Führe jeden Bescheid auf, den der Lesetext mit einem Datum nennt, und gib jeweils das Datum an.

#### Lesetext

Entscheidungsgründe:

Die Kammer konnte ohne mündliche Verhandlung über den Rechtsstreit entscheiden, weil die Beteiligten sich zuvor mit dieser Verfahrensweise einverstanden erklärt haben (§ 124 Abs. 2 Sozialgerichtsgesetz - SGG).

Die Kammer konnte zudem durch Grundurteil gemäß § 130 Sozialgerichtsgesetz (SGG) entscheiden, da mit der Klage gemäß § 54 Abs. 4 SGG neben der Aufhebung des Verwaltungsakts gleichzeitig eine Leistung, auf die ein Rechtsanspruch besteht, verlangt wird.

1) Die Klage ist zulässig und in dem ausgeurteilten Umfang begründet. Der Bescheid des Beklagten vom 18. Mai 2009 in der Fassung des Änderungsbescheides vom 7. Juni 2009 in Gestalt des Widerspruchsbescheides vom 10. August 2009 ist teilweise rechtswidrig und verletzt die Kläger in ihren Rechten. Den Klägern steht ein Anspruch auf Gewährung von Leistungen nach §§ 19, 20 SGB II dem Grunde nach für den Kläger zu 2) für 5 Tage pro Monat bis zu seiner Volljährigkeit zu.

Danach erhalten erwerbsfähige Hilfebedürftige als Arbeitslosengeld II Leistungen zur Sicherung des Lebensunterhalts einschließlich der angemessenen Kosten für Unterkunft und Heizung. Die Kosten der Unterkunft sind nicht streitgegenständlich, da diese vollständig gewährt worden sind. Gemäß § 20 Abs. 2 S. 2 SGB II beträgt die Regelleistung für sonstige erwerbsfähige Angehörige einer Bedarfsgemeinschaft 80 v.H. der Regelleistung für Personen, die alleinstehend oder allein erziehend sind.

########
#### Datenauszüge

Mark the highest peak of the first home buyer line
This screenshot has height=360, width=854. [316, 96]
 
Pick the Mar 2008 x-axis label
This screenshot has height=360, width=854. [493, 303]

########
#### Datenauszüge

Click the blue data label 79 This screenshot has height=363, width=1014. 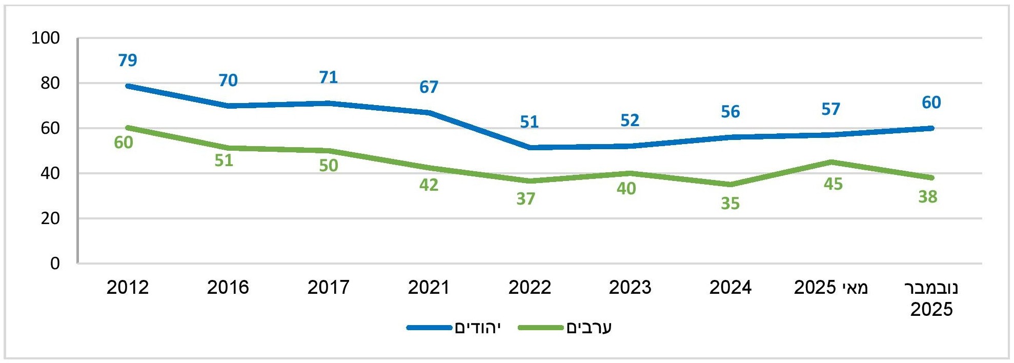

########

__Ergebnis__:
Der Lesetext nennt drei Bescheide mit Datum:
- den Bescheid des Beklagten vom 18. Mai 2009,
- den Änderungsbescheid vom 7. Juni 2009,
- den Widerspruchsbescheid vom 10. August 2009.